Background: Emergency general surgery patients are at an increased risk for morbidity and mortality compared to their elective surgery counterparts. The complex nature of emergency general surgery conditions can challenge community hospitals, which may lack appropriate systems and personnel. Outcomes related to transfer have not been well-established. We aimed to compare postoperative outcomes of patients who were transferred from another hospital to a center with dedicated acute care surgery services with patients admitted directly to the acute care surgery centers.

Methods: We performed a secondary analysis of a national, multicenter review of emergency general surgery patients undergoing complex emergency general surgery at 5 centers across Canada. The primary outcome was the development of any complication. The adjusted odds of postoperative complication was assessed using logistic regression, controlling for age, comorbidities, duration of stay before transfer, American Society of Anesthesiologists classification, and booking priority.

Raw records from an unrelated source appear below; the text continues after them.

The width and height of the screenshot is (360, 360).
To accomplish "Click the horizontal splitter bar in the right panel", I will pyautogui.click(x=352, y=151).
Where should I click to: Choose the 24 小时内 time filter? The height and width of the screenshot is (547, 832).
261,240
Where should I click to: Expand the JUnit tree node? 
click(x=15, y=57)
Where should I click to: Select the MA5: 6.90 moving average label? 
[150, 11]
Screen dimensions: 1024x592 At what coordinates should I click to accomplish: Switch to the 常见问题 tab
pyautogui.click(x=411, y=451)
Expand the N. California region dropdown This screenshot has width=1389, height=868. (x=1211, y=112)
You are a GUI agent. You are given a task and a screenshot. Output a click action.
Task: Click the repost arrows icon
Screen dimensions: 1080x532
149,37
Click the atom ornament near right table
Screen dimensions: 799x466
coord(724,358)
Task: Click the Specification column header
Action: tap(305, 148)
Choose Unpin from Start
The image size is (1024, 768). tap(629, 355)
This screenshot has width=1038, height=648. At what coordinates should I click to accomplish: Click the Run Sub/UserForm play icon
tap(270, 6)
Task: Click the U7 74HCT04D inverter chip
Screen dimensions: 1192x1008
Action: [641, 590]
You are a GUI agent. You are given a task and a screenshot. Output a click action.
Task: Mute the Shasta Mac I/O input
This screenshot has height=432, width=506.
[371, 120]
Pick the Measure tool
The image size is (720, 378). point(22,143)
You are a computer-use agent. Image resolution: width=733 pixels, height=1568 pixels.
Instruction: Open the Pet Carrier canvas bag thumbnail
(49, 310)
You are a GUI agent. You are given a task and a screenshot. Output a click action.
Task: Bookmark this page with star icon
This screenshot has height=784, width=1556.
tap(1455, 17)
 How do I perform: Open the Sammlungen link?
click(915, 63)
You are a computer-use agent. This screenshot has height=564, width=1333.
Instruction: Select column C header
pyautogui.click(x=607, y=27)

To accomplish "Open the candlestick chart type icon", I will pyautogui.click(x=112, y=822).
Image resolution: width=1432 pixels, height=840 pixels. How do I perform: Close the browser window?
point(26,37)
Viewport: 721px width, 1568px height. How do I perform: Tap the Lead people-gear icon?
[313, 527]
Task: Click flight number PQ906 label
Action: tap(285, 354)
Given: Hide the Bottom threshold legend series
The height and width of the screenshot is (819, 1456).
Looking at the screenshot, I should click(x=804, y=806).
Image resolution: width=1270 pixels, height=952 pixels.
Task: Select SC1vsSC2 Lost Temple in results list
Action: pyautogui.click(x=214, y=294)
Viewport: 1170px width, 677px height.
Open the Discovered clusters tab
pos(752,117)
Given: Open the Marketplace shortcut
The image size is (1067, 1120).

Results: A total of 1,846 patients were included in the study, and 176 (9.5%) were transferred. Of these 21% (n = 37) underwent an operative procedure, and 15% (n = 27) underwent an operation at the transferring center. Transferred patients were more likely to have at least 1 comorbidity (68% vs 57%; P = .004), were classified as greater urgency on arrival (<2 hours booking priority, 43% vs 17%; P < .001), had a greater American Society of Anesthesiologists classification (American Society of Anesthesiologists ≥3 = 81% vs 65%; P < .001), a greater duration of operation (119 vs 110 minutes; P = .004), and were more likely to undergo a second operation (28% vs 14%; P < .001) compared to patients directly admitted to an acute care surgery center. On univariate analysis, transferred patients had greater rates of complications (48% vs 31%; P < .001), mortality (14% vs 7%; P = .005), and admission to the intensive care unit (22% vs 12%; P < .001). Transfer status remained an independent predictor of complication (odds ratio 1.9 [95% confidence interval 1.3-2.7]; P < .001) and intensive care unit admission (odds ratio 1.9 [95% confidence interval 1.2-3.0]; P = .007), but not mortality (odds ratio 1.1 [95% confidence interval 0.6-1.9]; P = .79) on regression analysis.

Conclusion: Complex emergency general surgery patients transferred to acute care surgery centers may have worse outcomes and greater use of resources compared to those admitted directly. This finding has clinically and financially important implications for the design and regionalization of acute care surgery services as well as resource allocation at acute care surgery centers.